Algo no tom de Klaus a fez pousar o garfo na mesa e fitá-lo intensamente.
— Voltamos ao assunto da caça de dotes, Klaus?
— Claro que não. — Estava simplesmente fazendo uma pergunta.
— Não, eu não teria preferido algo sofisticado. — Eu trabalho em lugares assim. — Gosto daqui. — É diferente... E aprecio a simplicidade. — Ela correu a ponta do dedo pela borda da taça de vinho. — Vocês têm restaurantes assim na Inglaterra?
— Claro que sim. — Há restaurantes assim no mundo todo. — Apenas em áreas afluentes você encontrará comida de camponeses a um preço extorsivo — comentou seco. — Essa é uma das muitas ironias da vida, Caroline. — Aqueles que passaram por momentos difíceis tentam reviver esses momentos depois que os superam.
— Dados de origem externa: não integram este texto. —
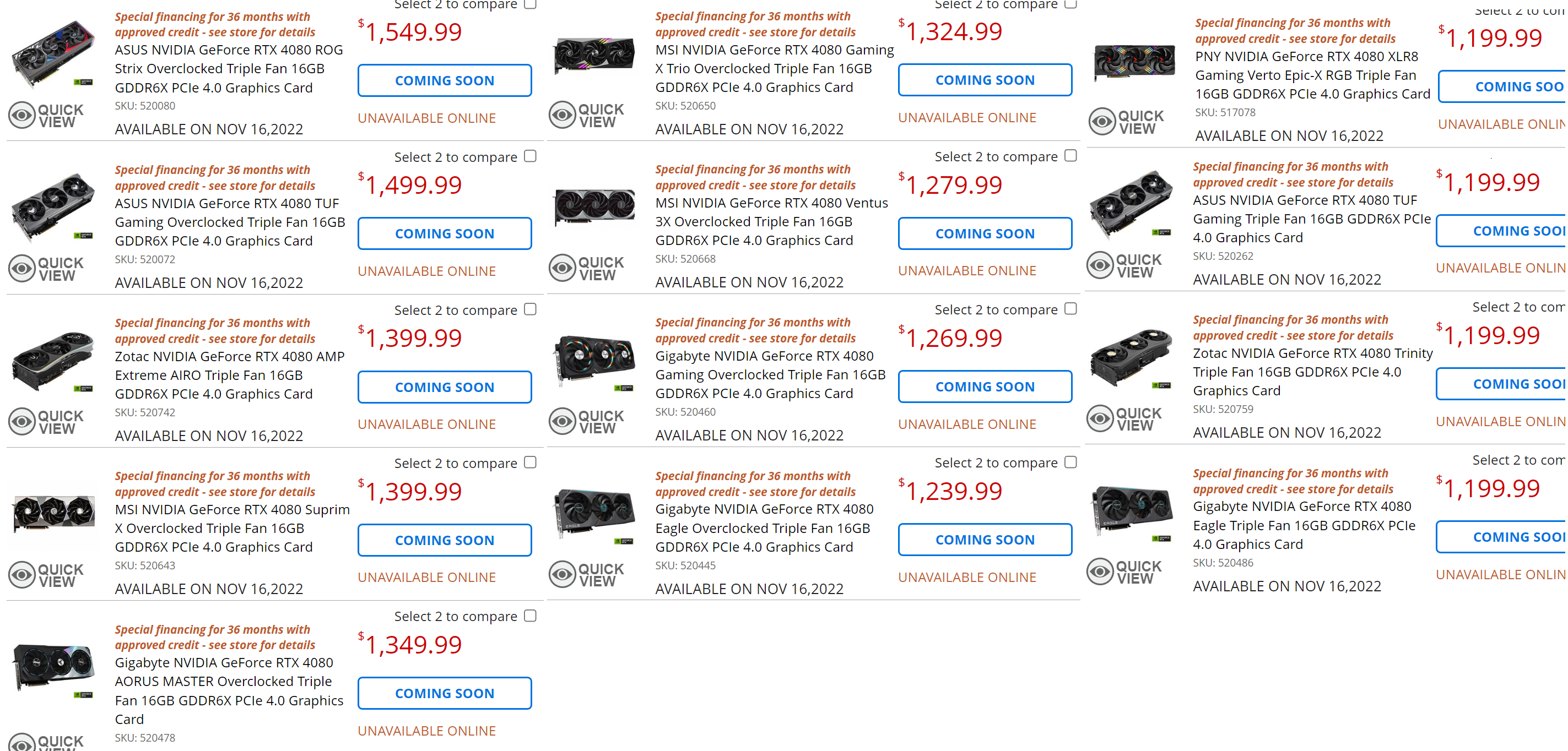Click Coming Soon button for $1,349.99 AORUS MASTER
Image resolution: width=1568 pixels, height=751 pixels.
(445, 693)
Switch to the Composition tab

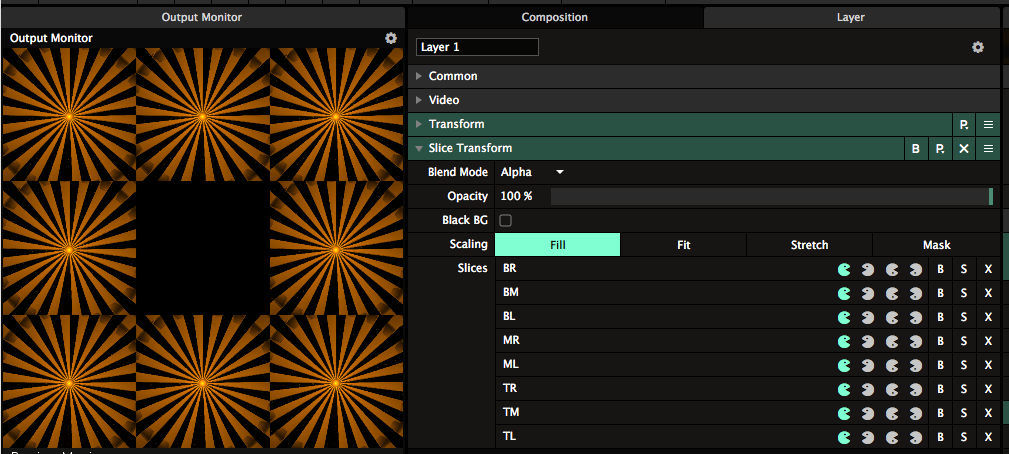(x=554, y=17)
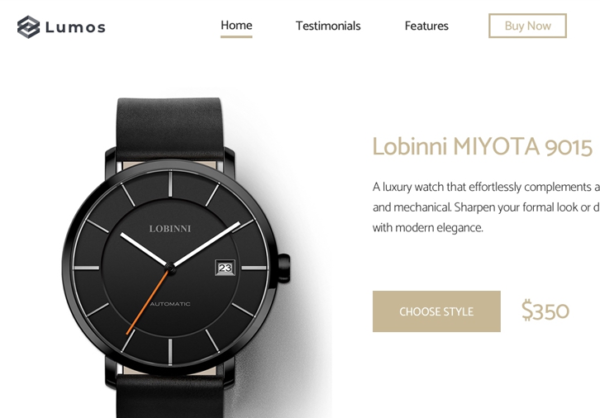Click the AUTOMATIC label on the dial
The image size is (600, 418).
(x=170, y=304)
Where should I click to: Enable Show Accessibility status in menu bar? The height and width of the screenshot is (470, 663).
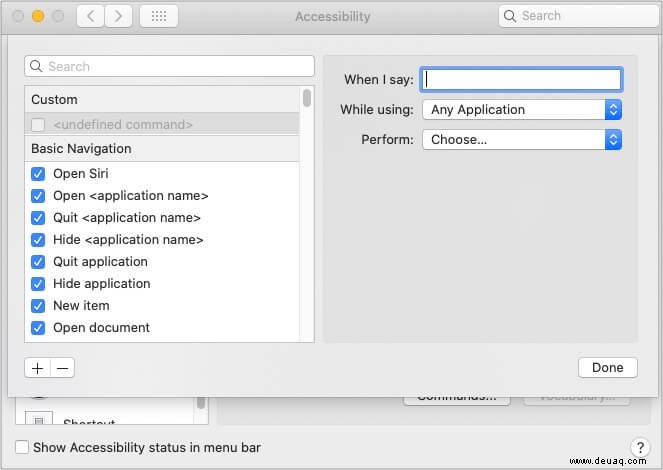point(22,447)
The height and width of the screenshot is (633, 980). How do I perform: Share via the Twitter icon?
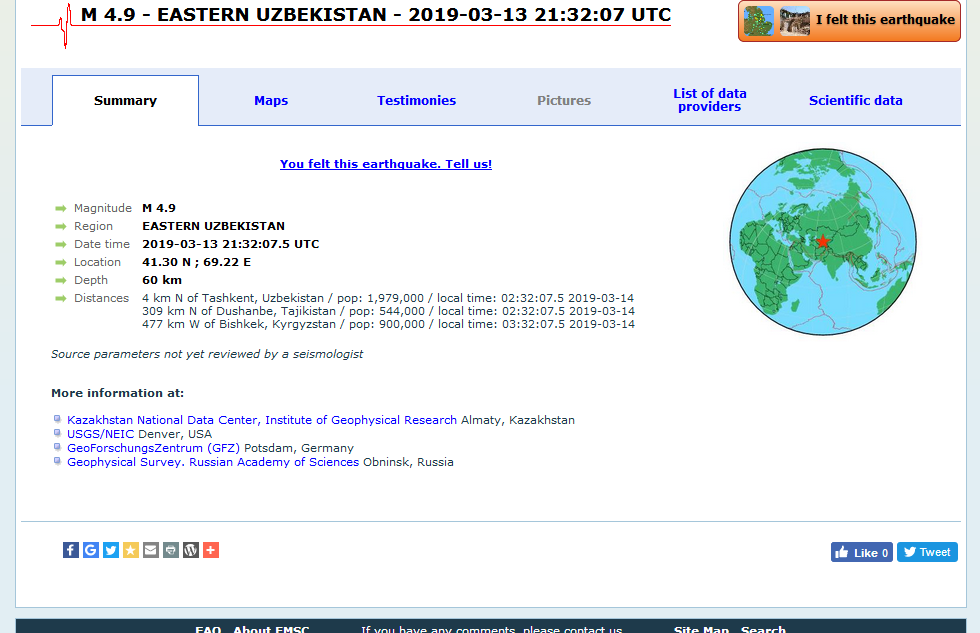111,550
— Você já teve momentos difíceis?
Estreitou os olhos.
— O que é isto, o começo de um interrogatório?
— Interrogatório? — Ela pousou a taça. — Não posso negar estar interessada na sua vida.
— Como poderia, quando estamos passando tanto tempo juntos? — Além disso, você quis saber a respeito do meu passado, não quis?